Task: Rewrite the lines of the listing starting at the one containing "The width and height of the screenshot is (701, 559)." and ending at the one containing "Click the large", swapping "Remote operation" for "Local operation" and leaving everything else unchanged.

Items from a dataset
• • • •

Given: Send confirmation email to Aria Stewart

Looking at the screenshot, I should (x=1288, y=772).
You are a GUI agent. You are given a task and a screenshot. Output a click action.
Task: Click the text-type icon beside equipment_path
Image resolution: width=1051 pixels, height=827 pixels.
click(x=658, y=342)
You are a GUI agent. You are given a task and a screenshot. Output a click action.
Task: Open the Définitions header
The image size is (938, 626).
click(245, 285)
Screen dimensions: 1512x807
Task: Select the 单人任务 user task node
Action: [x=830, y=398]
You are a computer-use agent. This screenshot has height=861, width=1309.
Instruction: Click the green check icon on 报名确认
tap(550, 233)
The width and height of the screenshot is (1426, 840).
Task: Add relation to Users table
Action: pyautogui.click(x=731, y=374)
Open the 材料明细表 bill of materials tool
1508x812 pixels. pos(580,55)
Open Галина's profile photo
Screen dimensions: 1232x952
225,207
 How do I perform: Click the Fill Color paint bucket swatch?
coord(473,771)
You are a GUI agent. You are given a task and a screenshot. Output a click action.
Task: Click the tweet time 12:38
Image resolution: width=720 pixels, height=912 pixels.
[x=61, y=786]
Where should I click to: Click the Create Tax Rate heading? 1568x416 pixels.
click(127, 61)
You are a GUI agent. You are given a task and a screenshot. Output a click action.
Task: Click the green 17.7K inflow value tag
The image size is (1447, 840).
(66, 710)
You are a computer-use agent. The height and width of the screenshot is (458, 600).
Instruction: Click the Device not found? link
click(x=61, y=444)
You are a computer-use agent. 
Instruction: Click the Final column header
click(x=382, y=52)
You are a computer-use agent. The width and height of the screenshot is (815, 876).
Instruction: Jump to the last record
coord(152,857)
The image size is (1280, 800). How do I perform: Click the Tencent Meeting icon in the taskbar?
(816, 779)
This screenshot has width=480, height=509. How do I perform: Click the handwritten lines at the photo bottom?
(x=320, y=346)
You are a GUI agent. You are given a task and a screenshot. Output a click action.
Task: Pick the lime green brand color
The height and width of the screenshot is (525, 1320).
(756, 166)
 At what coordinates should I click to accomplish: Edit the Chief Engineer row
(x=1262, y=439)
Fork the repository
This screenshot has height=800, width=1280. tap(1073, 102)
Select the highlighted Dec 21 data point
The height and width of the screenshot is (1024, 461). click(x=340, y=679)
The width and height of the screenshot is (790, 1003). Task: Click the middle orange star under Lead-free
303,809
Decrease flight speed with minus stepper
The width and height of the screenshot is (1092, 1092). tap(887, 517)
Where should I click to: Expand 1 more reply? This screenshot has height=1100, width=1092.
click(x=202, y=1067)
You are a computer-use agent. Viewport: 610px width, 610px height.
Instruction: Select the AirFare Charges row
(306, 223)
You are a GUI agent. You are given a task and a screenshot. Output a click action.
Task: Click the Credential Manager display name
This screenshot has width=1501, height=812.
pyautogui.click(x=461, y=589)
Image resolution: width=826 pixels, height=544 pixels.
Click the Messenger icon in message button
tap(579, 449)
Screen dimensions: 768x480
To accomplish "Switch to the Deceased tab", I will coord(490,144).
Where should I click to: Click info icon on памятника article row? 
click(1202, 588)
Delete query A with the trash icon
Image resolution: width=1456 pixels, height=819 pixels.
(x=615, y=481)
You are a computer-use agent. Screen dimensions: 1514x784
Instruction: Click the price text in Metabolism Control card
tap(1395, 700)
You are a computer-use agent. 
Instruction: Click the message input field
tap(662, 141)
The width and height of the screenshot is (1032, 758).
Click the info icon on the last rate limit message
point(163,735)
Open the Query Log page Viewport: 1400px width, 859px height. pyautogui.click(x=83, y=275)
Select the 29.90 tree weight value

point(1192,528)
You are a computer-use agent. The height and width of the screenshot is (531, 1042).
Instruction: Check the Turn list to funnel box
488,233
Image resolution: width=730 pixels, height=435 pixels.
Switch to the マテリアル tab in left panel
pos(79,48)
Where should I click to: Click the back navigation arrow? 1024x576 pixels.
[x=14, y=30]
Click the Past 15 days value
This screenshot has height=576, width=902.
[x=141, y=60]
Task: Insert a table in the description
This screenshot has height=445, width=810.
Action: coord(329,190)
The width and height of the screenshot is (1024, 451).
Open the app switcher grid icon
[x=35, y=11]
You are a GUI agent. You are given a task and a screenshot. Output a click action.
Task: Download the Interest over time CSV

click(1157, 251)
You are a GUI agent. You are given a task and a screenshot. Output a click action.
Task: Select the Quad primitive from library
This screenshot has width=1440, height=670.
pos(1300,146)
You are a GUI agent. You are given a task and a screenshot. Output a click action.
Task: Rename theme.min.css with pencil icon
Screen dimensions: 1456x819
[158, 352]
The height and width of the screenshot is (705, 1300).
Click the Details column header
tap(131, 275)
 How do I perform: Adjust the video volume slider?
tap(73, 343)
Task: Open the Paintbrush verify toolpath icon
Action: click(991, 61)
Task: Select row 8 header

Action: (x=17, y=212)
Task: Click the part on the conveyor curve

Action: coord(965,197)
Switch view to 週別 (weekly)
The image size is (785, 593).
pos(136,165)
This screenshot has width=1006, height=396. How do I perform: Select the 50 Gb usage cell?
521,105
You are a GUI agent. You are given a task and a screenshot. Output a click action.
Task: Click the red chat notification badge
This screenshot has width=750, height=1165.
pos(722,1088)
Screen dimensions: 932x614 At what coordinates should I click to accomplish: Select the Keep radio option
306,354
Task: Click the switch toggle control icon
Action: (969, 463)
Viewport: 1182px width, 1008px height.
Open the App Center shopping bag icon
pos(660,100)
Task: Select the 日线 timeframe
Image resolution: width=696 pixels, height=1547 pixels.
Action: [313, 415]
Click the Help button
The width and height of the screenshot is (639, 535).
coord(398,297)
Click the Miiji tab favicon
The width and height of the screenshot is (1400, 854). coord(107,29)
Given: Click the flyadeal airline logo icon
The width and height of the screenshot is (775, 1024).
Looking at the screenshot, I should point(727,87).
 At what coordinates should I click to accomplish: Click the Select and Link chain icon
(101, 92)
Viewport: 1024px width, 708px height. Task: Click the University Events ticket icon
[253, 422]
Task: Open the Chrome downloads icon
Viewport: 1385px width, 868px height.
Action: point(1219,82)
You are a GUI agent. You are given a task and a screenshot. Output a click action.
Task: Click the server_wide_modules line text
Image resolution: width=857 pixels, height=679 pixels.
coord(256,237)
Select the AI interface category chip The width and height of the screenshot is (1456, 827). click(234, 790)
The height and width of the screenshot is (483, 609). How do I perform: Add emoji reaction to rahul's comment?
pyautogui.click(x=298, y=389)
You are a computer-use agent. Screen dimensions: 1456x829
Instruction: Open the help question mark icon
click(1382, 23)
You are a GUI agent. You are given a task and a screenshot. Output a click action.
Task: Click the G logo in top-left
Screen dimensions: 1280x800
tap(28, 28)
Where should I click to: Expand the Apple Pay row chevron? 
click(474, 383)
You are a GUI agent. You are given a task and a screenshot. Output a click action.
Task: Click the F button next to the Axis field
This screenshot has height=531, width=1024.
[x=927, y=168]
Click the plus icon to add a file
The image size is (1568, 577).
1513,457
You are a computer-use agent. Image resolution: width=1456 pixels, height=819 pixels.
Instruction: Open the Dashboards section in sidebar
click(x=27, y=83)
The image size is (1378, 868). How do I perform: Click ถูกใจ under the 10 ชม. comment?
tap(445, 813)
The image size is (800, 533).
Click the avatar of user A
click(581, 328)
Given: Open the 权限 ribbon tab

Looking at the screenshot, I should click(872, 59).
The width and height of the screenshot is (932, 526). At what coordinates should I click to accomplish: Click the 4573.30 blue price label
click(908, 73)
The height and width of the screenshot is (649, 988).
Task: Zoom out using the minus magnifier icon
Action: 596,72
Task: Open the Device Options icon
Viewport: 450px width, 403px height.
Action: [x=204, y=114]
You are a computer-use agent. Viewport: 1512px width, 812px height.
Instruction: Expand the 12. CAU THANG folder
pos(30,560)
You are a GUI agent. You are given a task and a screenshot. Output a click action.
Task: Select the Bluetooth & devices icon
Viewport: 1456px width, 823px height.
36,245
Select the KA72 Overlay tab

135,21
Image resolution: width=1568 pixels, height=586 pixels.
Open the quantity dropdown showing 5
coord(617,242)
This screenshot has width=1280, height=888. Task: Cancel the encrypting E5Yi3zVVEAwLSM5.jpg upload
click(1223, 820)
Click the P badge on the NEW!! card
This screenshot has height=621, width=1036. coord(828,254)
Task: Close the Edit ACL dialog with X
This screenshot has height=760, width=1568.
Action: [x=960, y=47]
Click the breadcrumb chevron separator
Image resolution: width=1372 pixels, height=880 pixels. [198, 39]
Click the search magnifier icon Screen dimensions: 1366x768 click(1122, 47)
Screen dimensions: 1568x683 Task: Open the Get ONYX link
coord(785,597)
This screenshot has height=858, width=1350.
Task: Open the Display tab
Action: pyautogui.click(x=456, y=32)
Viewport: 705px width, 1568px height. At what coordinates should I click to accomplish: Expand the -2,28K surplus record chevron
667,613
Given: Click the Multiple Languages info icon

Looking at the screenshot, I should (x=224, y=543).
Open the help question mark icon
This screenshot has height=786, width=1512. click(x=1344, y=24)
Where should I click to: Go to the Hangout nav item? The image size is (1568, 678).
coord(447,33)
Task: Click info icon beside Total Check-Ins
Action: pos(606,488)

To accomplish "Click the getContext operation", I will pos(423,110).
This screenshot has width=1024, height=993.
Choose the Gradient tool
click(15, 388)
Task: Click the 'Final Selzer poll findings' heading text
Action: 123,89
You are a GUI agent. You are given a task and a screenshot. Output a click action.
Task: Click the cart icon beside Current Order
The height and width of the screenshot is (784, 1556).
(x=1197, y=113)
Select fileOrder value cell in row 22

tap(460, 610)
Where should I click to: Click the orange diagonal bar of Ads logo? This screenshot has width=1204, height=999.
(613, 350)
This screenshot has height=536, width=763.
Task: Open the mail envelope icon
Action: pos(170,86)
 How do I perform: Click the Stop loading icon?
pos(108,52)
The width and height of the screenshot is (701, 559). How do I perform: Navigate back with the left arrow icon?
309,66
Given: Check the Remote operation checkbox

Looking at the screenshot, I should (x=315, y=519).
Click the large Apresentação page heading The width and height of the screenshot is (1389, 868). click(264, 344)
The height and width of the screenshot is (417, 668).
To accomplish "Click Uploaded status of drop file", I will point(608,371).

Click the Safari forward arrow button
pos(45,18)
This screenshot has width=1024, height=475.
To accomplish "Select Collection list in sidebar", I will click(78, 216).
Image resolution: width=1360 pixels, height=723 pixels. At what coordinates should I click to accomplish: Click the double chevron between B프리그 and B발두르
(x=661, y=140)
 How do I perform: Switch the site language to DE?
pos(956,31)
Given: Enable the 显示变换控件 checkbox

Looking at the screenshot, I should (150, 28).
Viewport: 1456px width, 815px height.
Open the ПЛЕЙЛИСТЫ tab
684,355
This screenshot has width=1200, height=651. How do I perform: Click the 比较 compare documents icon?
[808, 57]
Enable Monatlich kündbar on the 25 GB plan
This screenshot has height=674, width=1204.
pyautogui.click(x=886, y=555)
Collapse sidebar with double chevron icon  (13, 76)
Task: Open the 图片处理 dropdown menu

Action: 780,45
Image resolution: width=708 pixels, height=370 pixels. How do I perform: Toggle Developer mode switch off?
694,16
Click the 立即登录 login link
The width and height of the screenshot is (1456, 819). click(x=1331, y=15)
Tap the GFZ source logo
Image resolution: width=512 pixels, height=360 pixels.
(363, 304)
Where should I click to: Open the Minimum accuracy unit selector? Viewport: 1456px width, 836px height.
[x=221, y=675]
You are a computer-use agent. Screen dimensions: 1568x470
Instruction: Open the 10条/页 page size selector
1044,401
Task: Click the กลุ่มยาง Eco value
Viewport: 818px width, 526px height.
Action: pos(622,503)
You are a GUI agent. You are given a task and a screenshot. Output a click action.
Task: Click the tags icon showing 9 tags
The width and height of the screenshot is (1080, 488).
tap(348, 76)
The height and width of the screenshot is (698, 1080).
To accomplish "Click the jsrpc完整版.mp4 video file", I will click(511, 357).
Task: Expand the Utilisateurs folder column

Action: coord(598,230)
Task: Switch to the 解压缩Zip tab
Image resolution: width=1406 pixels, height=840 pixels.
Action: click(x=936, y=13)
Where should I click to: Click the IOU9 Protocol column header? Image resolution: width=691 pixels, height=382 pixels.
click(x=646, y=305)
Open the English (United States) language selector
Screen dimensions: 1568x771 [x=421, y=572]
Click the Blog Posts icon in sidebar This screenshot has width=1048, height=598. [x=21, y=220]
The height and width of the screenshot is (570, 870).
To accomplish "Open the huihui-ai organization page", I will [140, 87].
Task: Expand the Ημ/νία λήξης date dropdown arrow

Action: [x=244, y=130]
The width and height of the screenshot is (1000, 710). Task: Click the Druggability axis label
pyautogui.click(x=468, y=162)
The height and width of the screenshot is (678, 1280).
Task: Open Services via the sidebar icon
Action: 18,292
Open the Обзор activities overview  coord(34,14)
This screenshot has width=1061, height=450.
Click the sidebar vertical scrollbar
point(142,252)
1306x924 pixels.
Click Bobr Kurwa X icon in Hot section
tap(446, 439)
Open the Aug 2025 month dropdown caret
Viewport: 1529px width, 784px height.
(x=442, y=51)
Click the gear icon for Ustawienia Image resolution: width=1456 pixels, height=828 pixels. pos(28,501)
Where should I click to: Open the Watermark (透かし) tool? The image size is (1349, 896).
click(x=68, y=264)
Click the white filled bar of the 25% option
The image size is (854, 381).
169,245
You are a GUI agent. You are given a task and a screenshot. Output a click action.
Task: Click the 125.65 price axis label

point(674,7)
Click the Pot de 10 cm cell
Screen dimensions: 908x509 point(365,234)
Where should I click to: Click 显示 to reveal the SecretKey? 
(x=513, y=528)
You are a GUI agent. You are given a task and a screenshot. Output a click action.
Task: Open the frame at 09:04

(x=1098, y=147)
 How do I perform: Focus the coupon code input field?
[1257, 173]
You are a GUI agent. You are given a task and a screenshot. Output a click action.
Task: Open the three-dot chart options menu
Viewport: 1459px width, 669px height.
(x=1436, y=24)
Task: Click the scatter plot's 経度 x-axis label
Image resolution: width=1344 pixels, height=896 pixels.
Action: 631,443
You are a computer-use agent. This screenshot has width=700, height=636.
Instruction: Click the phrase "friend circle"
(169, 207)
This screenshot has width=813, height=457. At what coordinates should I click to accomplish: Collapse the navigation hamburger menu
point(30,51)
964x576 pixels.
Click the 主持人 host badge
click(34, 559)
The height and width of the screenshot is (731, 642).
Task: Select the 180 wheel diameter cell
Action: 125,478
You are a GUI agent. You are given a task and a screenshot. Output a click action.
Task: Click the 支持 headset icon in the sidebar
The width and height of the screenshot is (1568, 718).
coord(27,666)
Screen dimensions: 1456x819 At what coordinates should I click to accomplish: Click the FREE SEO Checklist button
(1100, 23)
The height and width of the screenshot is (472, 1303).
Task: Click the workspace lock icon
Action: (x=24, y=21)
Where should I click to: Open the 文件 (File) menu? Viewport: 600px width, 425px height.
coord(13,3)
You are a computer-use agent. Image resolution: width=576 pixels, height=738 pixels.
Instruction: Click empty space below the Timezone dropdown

• • • •

Result:
The width and height of the screenshot is (701, 559). How do I perform: Navigate back with the left arrow icon?
309,66
Given: Check the Local operation checkbox

Looking at the screenshot, I should (x=315, y=519).
Click the large Apresentação page heading The width and height of the screenshot is (1389, 868). click(264, 344)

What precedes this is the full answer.